Ben de seni öperim çok çok, beyinize hürmetler, kızlara da bol sarılmalar 🙂
Ve benim de dünden beri “Farketmeden…” dinliyor oluşuma ne demeli 🙈😄😄😄
Sen onu bir de benden dinle demeli 🙂 Namuzsuz şarkı!
Canım Seda’m,
Nasıl güzel sevmek o… Nasıl güzel anlatmak hislerini… Ben eridim okurken, içim doldu taştı duygudan. Tek kelimeyle bayıldımmm müthiş bir yazı olmuş canım benim.
Dilerim ki senin fark ettiklerin, yaşadıkların ve yazacakların hiç bitmesin.
Hep böyle güzel ve sevgiyle kal, öpüyorum kocaman…
Serapçım 🙂
Çok teşekkür ederim, bence de bitmesin, hiç bitmesin…
Sen hep farklı sevdin, aldanmadın günümüz sevme sekillerine,, aşkla kal 💙
Ah kuzum, inan bana sen de farklı seviyorsun, inan! Öyle mutluyum ki seni ıskalamadığıma 🙂
Beyinize hürmetler, size de bol bol öpücükler…
Sedaaaa benim seninle bir rakı içmem lazım. Ne ara ne oldu anlamadım ben 🤔 Şu satır aralarını bana bir anlat canım 😉
Yazı ise her zamanki gibi leziz mi lezizdi.
Aşkla çarpan kalbine, tutkuyla anlatan kalemine ve cesur ruhuna sağlık canım 😘
Aaa rica ederim, ne olup bitmesi, hep kurgu bunlar 🙂
Cesurum evet, yürek yemiş bir insanım, Allah da benim sonumu hayır etsin Didem 🙂
Öperim çok çok…
Çoşkuların, aşkın ve heyecanın daim olsun. Hep yanındayım. Seni çok seviyorum. Ama bir kavuşsak artık, çok biriktirdiklerim var içimde, şu son zaman akışında adeta bir kitap gibi… “Bizim kız n’apıyor acaba?” dedi bugün annem bana…

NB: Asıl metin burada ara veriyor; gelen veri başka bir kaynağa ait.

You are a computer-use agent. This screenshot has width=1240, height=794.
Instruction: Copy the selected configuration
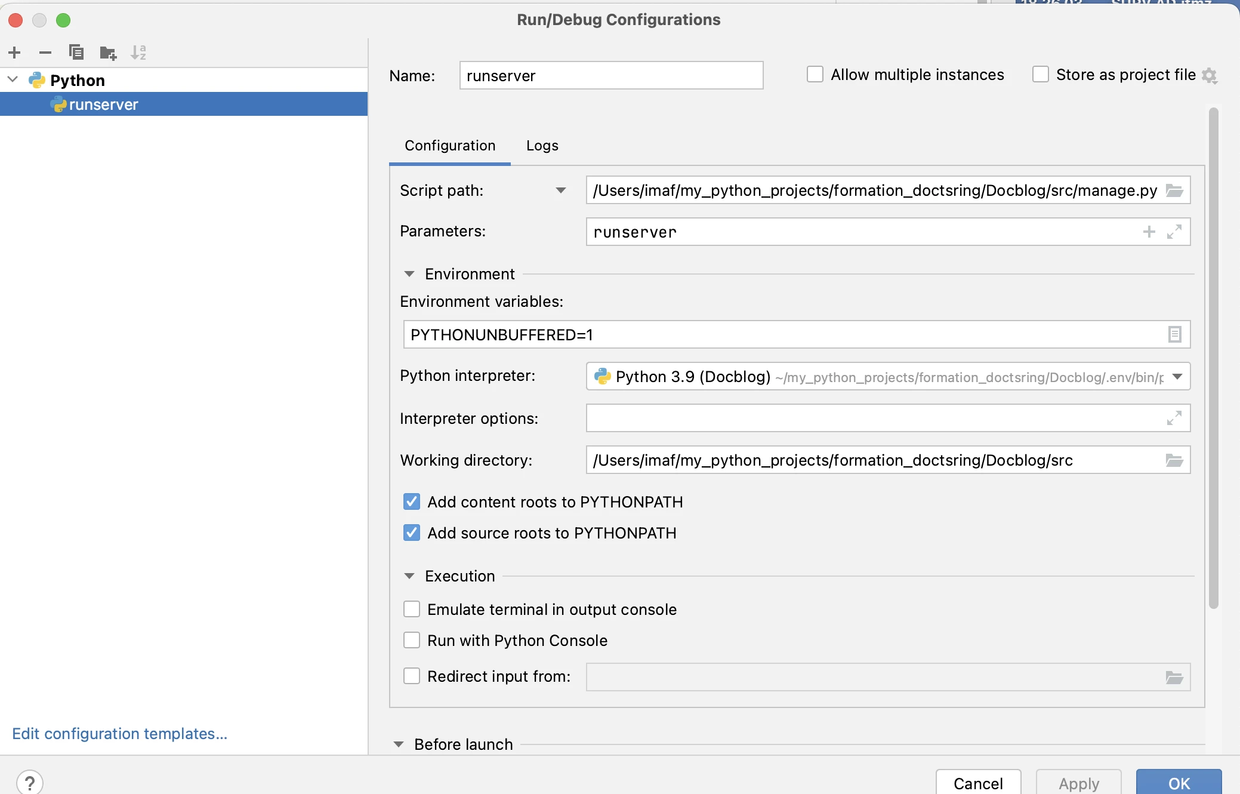pyautogui.click(x=76, y=53)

“Sizin kız bildiğiniz gibi” dersin kuzucum. İş-güç, yazmak-çizmek, söylemek, bunlarla haşır neşirim 🙂
Ben de seni çok özledim, ne zaman istersen kavuşabilirsin.
Beni okumayı bırakma olur mu 🙂
Bırakır mıyım hiç!!!!! HEM sen beni daha “Sadık okuyucu kitlesi” Yönetim Kuruluna alacaksın ya… Unuttun mu? 🤣🤣 Bu arada bizim kız maalesef bendim… 😥
… Müthiş, gerçekten aşk böyleydi değil mi?
Unuttuğumuz duygular seninle hatırlanıyor,sen yaz oldu mu? Biz de hep okuyalım Seda.
Benim için büyük zevk 🙂
Yaşaması ayrı, yazması ayrı güzel 🙂
Öperim güzel yanaklardan…
Aşk zamanın ve yaşın ötesinde sonsuz seyrederken.
Bu güzel anlatıma selam olsun.
Çok, çok teşekkür ederim. Selamınız başım üzerine. Zamanın ve her türlü durumun üzerinde seyrederken… Ah! Aşk!